A question concerning a driver’s competency and whether he or she is allowed to compete in any given series is determined only by the sanctioning body of that series and not by fellow competitors who, at most, have three basic options: focus on first getting to checkered flag; bellyache privately or publicly; or, race somewhere else.
If nothing else, Duno brought a sponsor to the any of the series in which she has competed. That sponsor’s money not only allowed Duno to occupy a seat but created jobs: from the people who supplied the raw materials going into her racing car’s parts to the team manager sitting atop the pit box and, perhaps, photographers, writers and still others – along with accompanying overhead roofs, clothing and food in the refrigerators for the families of each.
In another vane, Duno often made possible those 18-car-minimum grids promised by the Indy Racing League to race promoters and broadcasters.
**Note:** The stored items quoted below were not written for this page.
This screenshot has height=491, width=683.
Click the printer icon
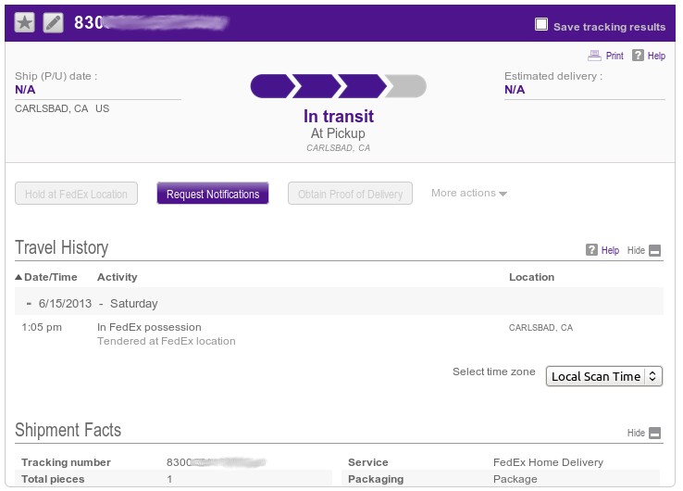594,56
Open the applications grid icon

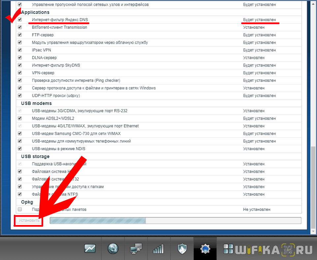pos(228,248)
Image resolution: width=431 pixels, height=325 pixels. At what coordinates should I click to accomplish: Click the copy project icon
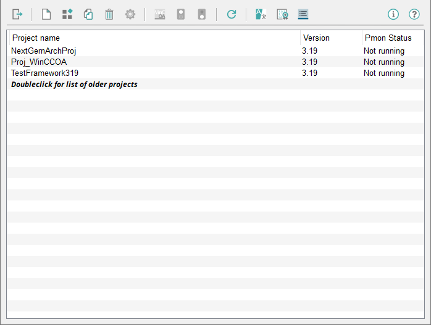88,14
Put another way: Duno helped keep the IRL alive (or, from another standpoint, helped bury the Champ Car World Series).
Usually seen as unpalatable the suggestion of abrogated free thought, expression or will – that is, a challenge of a person being disposed of and exercising self-determination in thinking, work or pleasurable activities – why is it then okay to damn another who only seeks to fulfill self-determination and is playing by the rules while engaging it? Such exactly is as Duno is undertaking: she’s chosen a path; she’s following it.
So, too, has Danica Patrick.
Isn’t that what the U.S. is supposed to be about?
LASTLY: Compare Duno to, say, fellow Venezuelan Hugo Chavez. Who would you rather have hanging around pit road on race day?